▶ Task objective: Reproduce verbatim the records from the line containing "Task: Click the" through the line containing "This screenshot has width=643, height=500.", including both of those lines.

▶ Supplied material:
============================================================

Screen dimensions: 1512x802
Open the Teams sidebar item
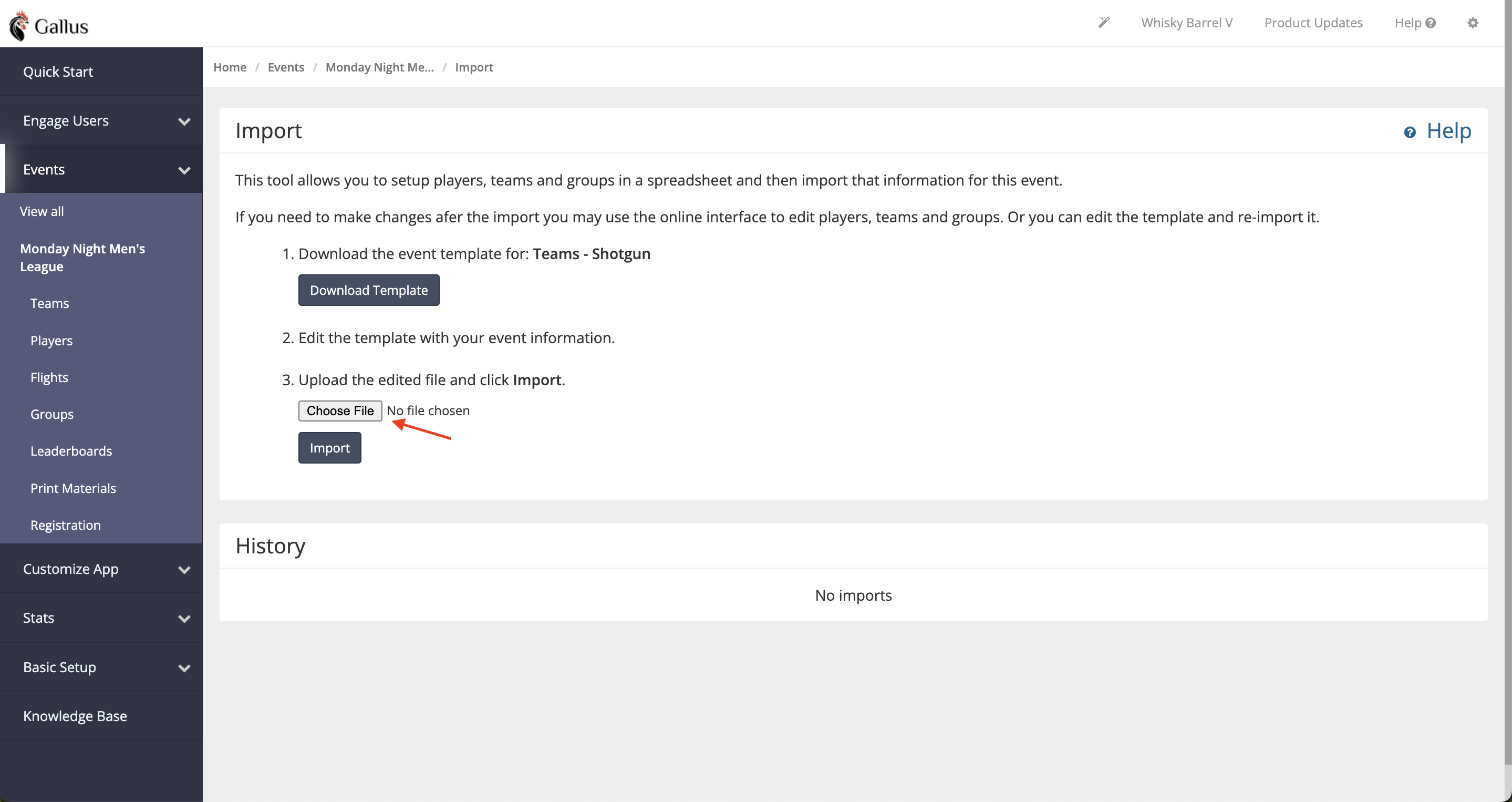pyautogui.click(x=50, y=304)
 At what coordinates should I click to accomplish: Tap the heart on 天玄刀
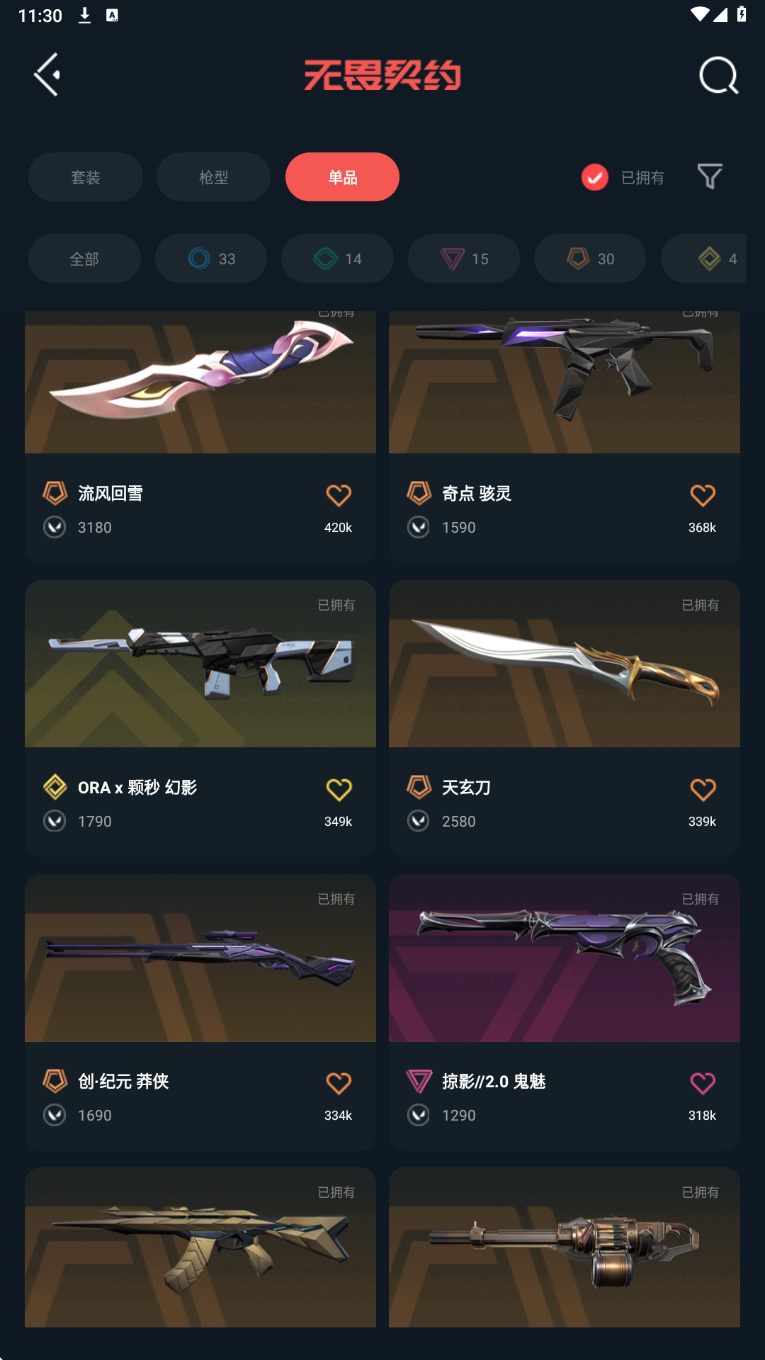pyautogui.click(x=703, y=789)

============================================================

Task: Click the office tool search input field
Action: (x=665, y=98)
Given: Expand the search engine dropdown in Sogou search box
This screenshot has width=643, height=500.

============================================================

▶ The output:
Task: Click the office tool search input field
Action: (x=665, y=98)
Given: Expand the search engine dropdown in Sogou search box
This screenshot has width=643, height=500.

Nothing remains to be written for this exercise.